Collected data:

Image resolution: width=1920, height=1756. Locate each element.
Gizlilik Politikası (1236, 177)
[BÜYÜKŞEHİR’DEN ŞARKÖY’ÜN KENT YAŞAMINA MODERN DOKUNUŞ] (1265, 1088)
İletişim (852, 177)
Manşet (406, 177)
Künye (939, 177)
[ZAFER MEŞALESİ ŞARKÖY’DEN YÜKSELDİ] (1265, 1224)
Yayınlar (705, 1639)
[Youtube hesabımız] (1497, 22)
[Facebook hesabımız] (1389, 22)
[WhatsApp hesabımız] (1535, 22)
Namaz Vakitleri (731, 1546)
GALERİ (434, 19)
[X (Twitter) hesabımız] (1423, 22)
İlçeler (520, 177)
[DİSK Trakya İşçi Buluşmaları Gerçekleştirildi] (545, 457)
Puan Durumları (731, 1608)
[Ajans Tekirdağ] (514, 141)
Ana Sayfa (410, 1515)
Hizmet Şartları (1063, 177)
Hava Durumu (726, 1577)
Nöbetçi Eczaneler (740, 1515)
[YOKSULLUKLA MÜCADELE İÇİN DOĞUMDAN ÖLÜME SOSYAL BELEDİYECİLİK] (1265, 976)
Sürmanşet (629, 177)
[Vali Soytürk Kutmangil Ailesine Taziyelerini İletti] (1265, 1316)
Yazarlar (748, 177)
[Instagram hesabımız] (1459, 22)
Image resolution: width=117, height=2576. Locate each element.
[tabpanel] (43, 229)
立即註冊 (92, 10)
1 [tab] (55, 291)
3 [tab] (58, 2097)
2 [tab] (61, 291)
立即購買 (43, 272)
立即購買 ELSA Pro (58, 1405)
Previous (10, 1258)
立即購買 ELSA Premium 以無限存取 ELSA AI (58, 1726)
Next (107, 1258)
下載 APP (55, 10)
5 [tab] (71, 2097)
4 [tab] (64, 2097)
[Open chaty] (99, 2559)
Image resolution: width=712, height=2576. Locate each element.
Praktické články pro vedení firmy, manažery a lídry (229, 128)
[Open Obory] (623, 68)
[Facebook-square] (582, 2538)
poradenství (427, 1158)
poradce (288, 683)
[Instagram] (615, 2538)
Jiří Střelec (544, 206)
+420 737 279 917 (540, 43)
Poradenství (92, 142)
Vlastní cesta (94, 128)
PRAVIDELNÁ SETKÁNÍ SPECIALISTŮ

Action item
All of the data above needs to be given again exactly.

Solution to the exercise
Image resolution: width=1920, height=1756. Locate each element.
Gizlilik Politikası (1236, 177)
[BÜYÜKŞEHİR’DEN ŞARKÖY’ÜN KENT YAŞAMINA MODERN DOKUNUŞ] (1265, 1088)
İletişim (852, 177)
Manşet (406, 177)
Künye (939, 177)
[ZAFER MEŞALESİ ŞARKÖY’DEN YÜKSELDİ] (1265, 1224)
Yayınlar (705, 1639)
[Youtube hesabımız] (1497, 22)
[Facebook hesabımız] (1389, 22)
[WhatsApp hesabımız] (1535, 22)
Namaz Vakitleri (731, 1546)
GALERİ (434, 19)
[X (Twitter) hesabımız] (1423, 22)
İlçeler (520, 177)
[DİSK Trakya İşçi Buluşmaları Gerçekleştirildi] (545, 457)
Puan Durumları (731, 1608)
[Ajans Tekirdağ] (514, 141)
Ana Sayfa (410, 1515)
Hizmet Şartları (1063, 177)
Hava Durumu (726, 1577)
Nöbetçi Eczaneler (740, 1515)
[YOKSULLUKLA MÜCADELE İÇİN DOĞUMDAN ÖLÜME SOSYAL BELEDİYECİLİK] (1265, 976)
Sürmanşet (629, 177)
[Vali Soytürk Kutmangil Ailesine Taziyelerini İletti] (1265, 1316)
Yazarlar (748, 177)
[Instagram hesabımız] (1459, 22)
Image resolution: width=117, height=2576. Locate each element.
[tabpanel] (43, 229)
立即註冊 (92, 10)
1 [tab] (55, 291)
3 [tab] (58, 2097)
2 [tab] (61, 291)
立即購買 (43, 272)
立即購買 ELSA Pro (58, 1405)
Previous (10, 1258)
立即購買 ELSA Premium 以無限存取 ELSA AI (58, 1726)
Next (107, 1258)
下載 APP (55, 10)
5 [tab] (71, 2097)
4 [tab] (64, 2097)
[Open chaty] (99, 2559)
Image resolution: width=712, height=2576. Locate each element.
Praktické články pro vedení firmy, manažery a lídry (229, 128)
[Open Obory] (623, 68)
[Facebook-square] (582, 2538)
poradenství (427, 1158)
poradce (288, 683)
[Instagram] (615, 2538)
Jiří Střelec (544, 206)
+420 737 279 917 (540, 43)
Poradenství (92, 142)
Vlastní cesta (94, 128)
PRAVIDELNÁ SETKÁNÍ SPECIALISTŮ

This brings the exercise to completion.